* _Entries provided_
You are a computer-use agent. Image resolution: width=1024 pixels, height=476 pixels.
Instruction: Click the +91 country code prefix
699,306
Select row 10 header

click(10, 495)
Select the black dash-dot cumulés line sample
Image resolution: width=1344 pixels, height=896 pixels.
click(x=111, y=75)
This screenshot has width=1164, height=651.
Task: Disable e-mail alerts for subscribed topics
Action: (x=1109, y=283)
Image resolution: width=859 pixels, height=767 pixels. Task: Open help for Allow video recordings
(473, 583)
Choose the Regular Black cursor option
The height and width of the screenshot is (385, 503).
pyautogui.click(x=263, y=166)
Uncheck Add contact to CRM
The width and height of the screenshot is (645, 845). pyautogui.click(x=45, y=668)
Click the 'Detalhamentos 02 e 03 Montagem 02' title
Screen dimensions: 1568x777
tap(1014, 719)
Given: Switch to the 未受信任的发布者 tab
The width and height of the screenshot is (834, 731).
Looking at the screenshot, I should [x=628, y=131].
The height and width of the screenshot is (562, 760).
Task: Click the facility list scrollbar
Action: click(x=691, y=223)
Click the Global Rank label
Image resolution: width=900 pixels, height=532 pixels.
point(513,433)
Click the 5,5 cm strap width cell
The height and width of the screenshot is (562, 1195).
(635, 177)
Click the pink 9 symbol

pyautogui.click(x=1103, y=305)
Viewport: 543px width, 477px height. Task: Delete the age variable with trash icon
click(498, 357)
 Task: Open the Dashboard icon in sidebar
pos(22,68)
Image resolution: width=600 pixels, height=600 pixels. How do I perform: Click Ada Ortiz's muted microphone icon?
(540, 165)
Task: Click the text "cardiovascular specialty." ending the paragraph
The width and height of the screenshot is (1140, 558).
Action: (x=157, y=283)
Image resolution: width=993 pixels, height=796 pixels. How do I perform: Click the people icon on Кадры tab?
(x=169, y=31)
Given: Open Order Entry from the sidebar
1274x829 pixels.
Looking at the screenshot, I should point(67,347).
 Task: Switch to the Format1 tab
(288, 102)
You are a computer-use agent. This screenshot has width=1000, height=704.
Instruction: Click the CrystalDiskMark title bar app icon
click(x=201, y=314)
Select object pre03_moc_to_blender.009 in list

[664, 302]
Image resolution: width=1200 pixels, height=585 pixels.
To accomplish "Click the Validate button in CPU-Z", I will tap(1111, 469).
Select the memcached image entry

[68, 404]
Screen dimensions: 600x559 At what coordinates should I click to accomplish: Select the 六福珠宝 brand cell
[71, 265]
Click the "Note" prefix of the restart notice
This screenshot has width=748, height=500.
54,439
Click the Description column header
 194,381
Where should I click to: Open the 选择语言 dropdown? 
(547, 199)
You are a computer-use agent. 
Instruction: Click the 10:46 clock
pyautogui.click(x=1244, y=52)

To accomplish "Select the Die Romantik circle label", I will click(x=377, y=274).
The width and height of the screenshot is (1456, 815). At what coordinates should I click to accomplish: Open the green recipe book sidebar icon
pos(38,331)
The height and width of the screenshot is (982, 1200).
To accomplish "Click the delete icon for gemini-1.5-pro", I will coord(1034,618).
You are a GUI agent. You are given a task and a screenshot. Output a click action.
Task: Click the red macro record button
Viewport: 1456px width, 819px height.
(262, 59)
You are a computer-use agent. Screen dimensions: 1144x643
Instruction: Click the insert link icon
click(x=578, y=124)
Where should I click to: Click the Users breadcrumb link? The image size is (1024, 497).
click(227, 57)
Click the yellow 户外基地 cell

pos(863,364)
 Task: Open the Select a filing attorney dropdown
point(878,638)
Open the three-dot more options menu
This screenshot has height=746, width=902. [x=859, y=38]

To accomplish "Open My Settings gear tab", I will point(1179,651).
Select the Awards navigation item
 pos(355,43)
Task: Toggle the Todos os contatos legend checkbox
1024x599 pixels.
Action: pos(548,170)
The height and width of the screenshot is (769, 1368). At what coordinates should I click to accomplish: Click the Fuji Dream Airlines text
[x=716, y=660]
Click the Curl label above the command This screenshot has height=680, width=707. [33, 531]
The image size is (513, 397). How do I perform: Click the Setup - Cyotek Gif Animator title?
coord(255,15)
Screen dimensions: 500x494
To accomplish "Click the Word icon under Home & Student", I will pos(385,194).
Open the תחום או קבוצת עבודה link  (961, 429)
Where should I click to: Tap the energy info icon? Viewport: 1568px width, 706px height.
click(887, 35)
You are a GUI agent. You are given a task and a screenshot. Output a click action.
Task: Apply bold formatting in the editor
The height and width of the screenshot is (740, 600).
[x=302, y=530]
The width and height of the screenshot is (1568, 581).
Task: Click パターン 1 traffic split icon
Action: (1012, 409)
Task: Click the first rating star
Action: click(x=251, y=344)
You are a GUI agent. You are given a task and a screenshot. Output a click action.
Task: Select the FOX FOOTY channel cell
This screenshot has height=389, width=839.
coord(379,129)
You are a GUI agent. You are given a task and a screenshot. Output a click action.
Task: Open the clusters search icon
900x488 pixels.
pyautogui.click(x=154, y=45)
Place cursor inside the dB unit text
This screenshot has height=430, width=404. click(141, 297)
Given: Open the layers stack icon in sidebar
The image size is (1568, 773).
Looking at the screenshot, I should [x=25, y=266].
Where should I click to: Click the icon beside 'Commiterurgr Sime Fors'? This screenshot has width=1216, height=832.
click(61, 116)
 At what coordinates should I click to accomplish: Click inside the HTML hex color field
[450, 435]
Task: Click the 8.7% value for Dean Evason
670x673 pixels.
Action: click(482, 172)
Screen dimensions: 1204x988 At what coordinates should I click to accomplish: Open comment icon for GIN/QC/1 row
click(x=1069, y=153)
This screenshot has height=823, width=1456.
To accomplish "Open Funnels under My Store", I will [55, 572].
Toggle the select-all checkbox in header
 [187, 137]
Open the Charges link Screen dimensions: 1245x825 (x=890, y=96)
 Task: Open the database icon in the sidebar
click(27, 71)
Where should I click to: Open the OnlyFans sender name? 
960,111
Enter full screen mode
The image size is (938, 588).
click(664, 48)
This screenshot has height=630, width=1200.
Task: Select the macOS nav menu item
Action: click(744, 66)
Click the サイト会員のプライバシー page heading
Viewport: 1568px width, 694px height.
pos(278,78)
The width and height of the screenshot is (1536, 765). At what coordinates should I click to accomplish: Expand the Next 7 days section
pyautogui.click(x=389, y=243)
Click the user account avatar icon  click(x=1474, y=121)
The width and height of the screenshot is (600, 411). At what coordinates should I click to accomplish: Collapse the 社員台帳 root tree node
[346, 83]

* _Exercise objective_
Lines of the data above that include the string "computer" must each be copied.

* _Answer to the problem_
You are a computer-use agent. Image resolution: width=1024 pixels, height=476 pixels.
You are a computer-use agent. This screenshot has width=1000, height=704.
You are a computer-use agent. 
You are a computer-use agent. Screen dimensions: 1144x643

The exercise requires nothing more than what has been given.